Some Republicans find failure to tackle climate change a ‘political responsibility’

That same week in Miami, a group of young Republicans carrying signs reading “This is what an environmentalist looks like” organized what was billed as the first rally for “conservative” climate action.

On Capitol Hill, Kevin McCarthy, the Republican House leader, plans to create a Republican task force on climate change, his team confirmed. Mr. McCarthy declined an interview request.

And on Wednesday, Curtis plans to announce the formation of the Conservative climate caucus, aimed at educating his party on global warming and developing policies to counter what the caucus calls “radical and progressive climate proposals.” . So far, 38 members of the Republican House have joined, its staff said.

“I hope that any Republican in this caucus, if asked about the climate at a town hall, will feel very comfortable talking about it,” Mr. Curtis said, adding: “I fear that too often Republicans have simply said what they don’t like without adding “but here are our ideas”.

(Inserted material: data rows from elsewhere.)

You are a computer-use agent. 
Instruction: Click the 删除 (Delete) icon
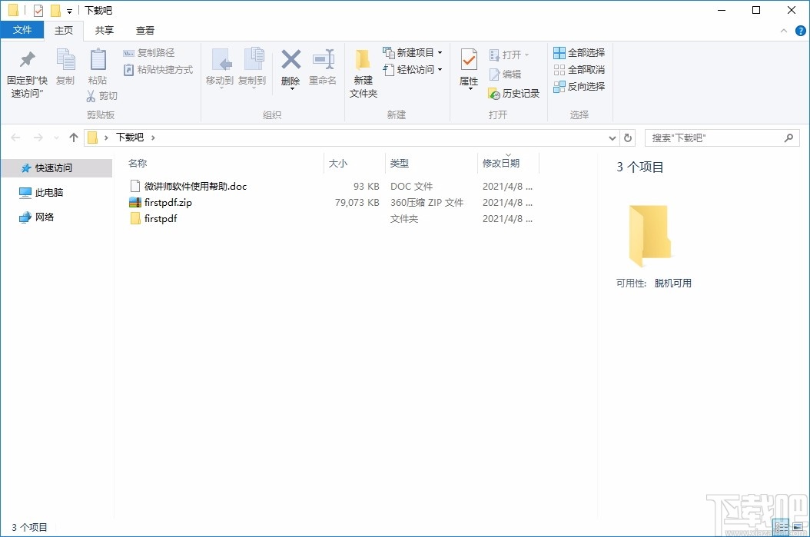click(x=290, y=69)
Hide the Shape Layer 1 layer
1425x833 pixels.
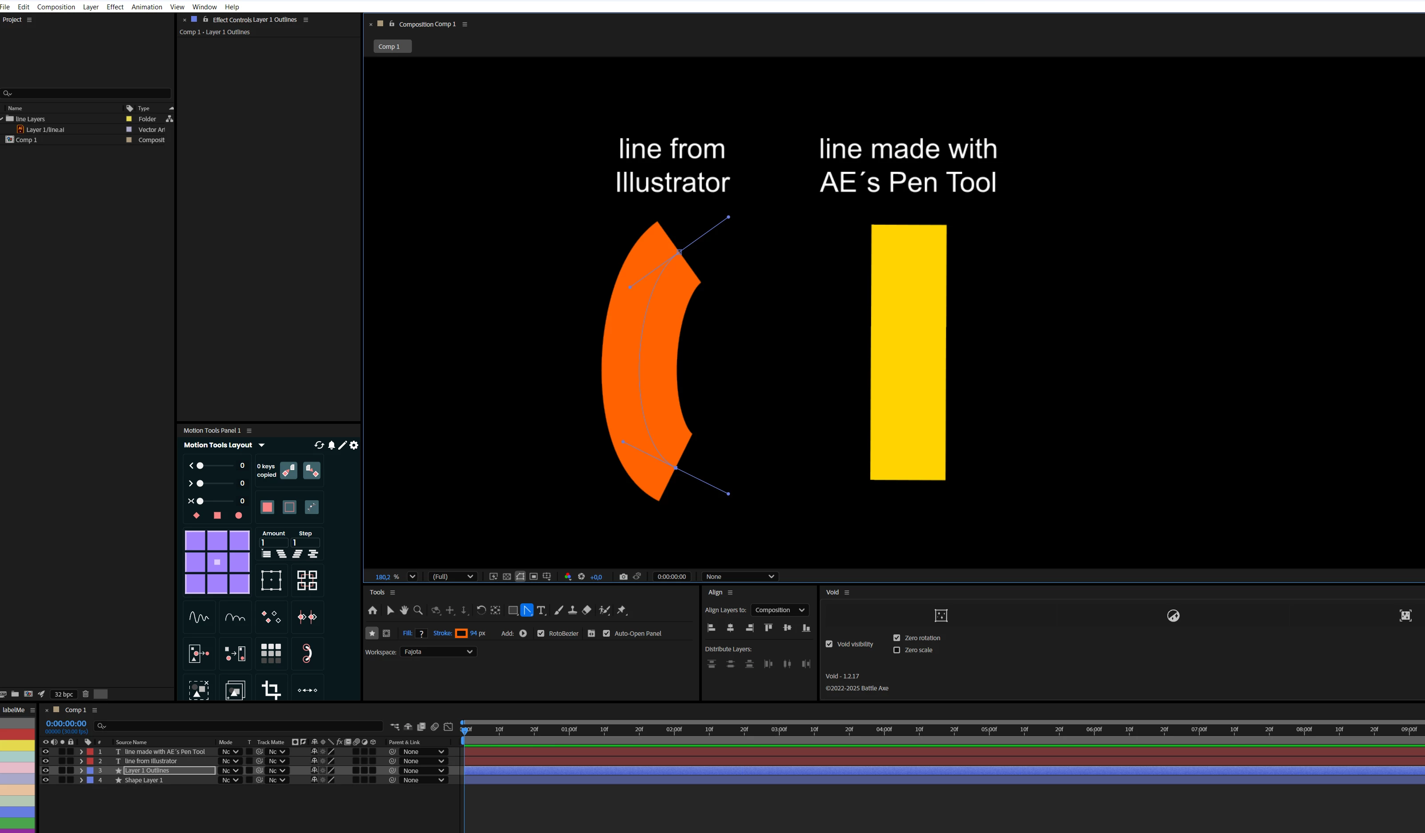coord(46,780)
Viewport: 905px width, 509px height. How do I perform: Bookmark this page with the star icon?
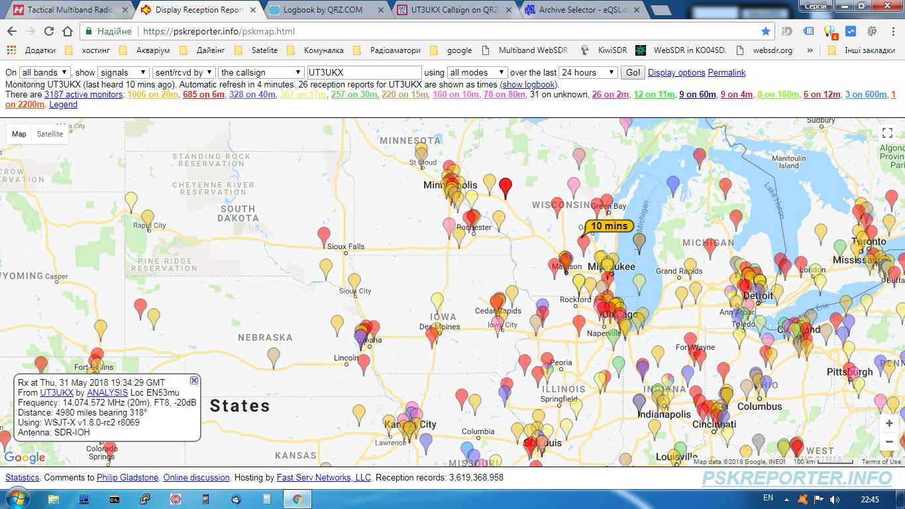(766, 31)
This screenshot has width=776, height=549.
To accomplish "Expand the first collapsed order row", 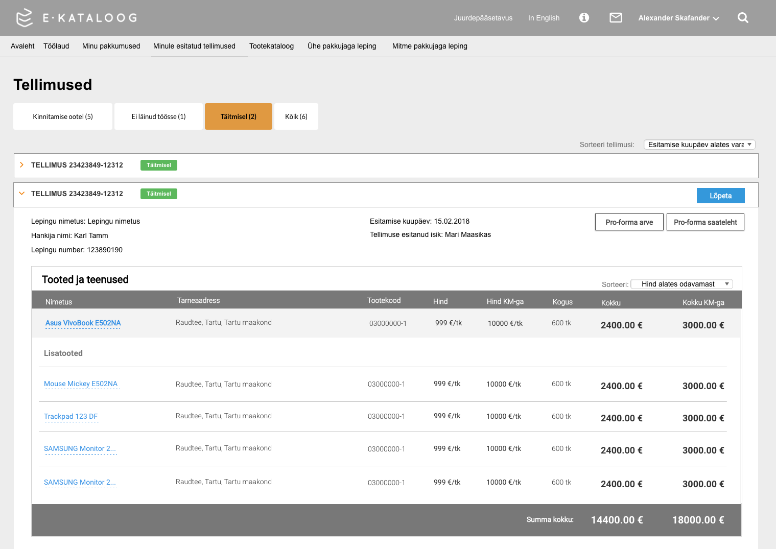I will (x=21, y=165).
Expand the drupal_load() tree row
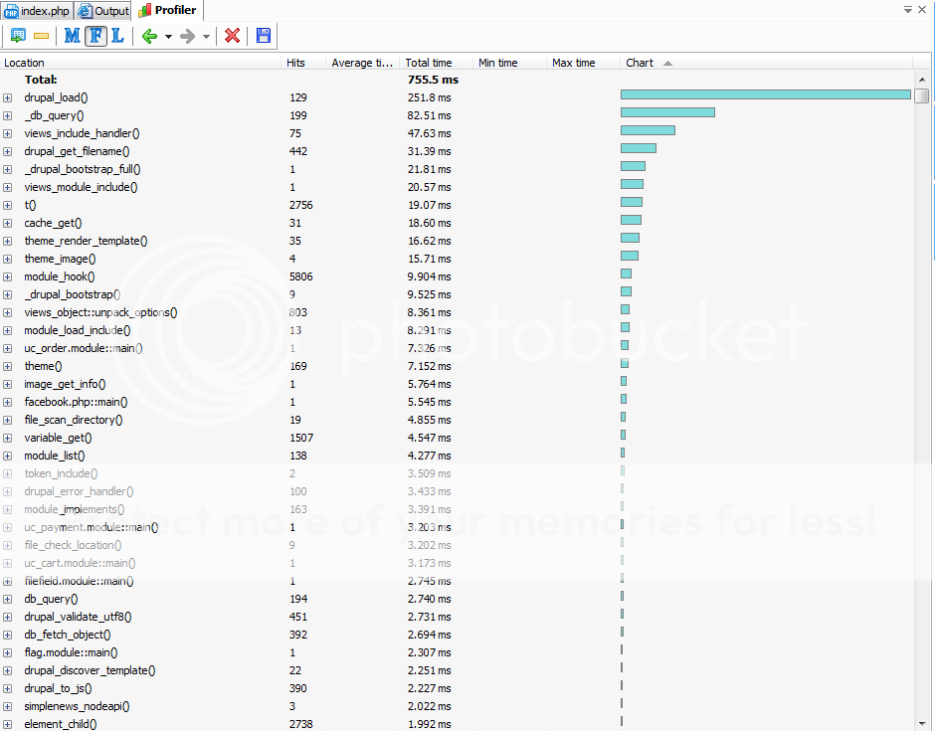 click(x=8, y=97)
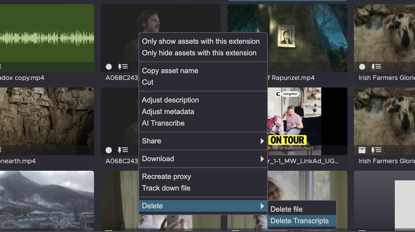The width and height of the screenshot is (415, 232).
Task: Click the white circle status icon on top Irish Farmers clip
Action: pyautogui.click(x=362, y=67)
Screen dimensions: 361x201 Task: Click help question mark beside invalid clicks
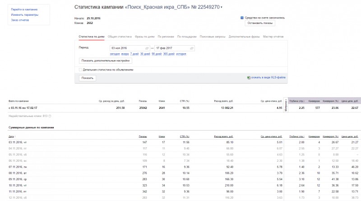pos(50,116)
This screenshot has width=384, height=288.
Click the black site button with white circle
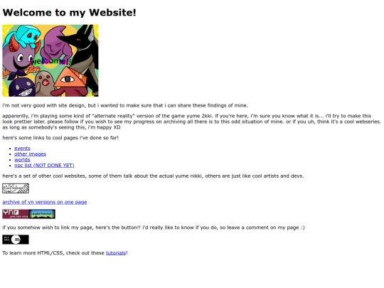tap(16, 240)
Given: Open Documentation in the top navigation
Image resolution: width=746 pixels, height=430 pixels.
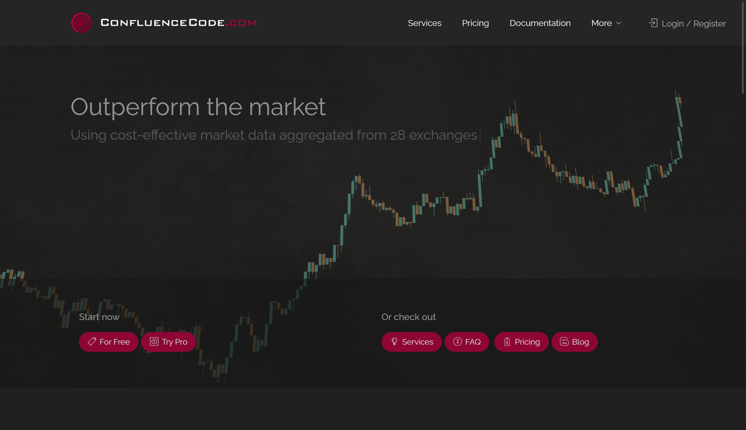Looking at the screenshot, I should click(540, 23).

These ideas include limited government and free market policies to reduce greenhouse gas emissions, as formulated by new conservative think tanks. One is C3 Solutions, which is co-led by a former aide to the late Senator Tom Coburn of Oklahoma, who called global warming “shit.” The organization also recently attracted an energy policy expert from the Heritage Foundation, a conservative group that until recently promoted vocal critics of climate change.

A bundle of bills Mr McCarthy presented on Earth Day defended carbon capture, a burgeoning and expensive technology that captures carbon emissions generated by power plants or factories and stores them before they run out. escape into the atmosphere. He also encouraged the planting of trees and the expansion of nuclear power, a carbon-free energy source that many Republicans prefer over wind or solar power.

These policies would do little to reduce the fossil fuel emissions that raise average global temperatures and cause more extreme heat, drought and forest fires; more intense storms; and the rapid extinction of plant and wildlife species. Republicans have not proposed any specific emission reduction targets.